INPUT RECORDS START

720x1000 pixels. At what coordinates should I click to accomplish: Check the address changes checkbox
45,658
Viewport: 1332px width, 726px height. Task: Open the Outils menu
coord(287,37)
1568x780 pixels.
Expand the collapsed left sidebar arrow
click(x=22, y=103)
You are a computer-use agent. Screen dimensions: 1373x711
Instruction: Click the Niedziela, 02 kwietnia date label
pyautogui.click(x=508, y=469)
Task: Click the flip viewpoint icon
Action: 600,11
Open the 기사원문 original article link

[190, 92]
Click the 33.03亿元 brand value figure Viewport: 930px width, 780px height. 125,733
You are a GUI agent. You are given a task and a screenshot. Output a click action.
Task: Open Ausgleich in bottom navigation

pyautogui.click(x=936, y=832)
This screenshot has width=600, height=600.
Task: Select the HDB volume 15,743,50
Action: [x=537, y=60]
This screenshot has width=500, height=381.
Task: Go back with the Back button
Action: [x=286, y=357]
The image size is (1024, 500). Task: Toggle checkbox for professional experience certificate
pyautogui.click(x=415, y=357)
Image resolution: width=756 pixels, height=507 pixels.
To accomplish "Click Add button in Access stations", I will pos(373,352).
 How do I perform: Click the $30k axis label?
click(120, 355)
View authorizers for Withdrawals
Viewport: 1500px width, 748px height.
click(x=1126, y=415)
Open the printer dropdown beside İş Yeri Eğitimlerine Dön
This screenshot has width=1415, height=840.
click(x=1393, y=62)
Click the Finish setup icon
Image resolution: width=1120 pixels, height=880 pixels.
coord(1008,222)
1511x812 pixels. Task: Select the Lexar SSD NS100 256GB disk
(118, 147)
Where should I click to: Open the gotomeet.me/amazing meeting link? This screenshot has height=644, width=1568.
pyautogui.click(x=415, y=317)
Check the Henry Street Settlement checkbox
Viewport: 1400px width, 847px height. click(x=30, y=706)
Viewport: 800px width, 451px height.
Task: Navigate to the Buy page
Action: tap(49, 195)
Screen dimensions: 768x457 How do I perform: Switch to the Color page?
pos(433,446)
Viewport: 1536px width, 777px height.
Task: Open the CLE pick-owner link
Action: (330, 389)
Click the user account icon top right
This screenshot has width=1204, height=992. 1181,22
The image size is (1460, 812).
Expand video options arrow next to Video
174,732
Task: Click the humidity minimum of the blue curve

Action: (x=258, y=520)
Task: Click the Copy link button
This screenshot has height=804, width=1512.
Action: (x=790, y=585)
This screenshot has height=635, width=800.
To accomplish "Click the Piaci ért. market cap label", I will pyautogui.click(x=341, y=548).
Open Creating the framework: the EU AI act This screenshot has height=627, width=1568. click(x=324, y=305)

INPUT RECORDS END

Go through the records and count the lines that include the string "agent"; state that number alone.

**EXPECTED ANSWER:**
2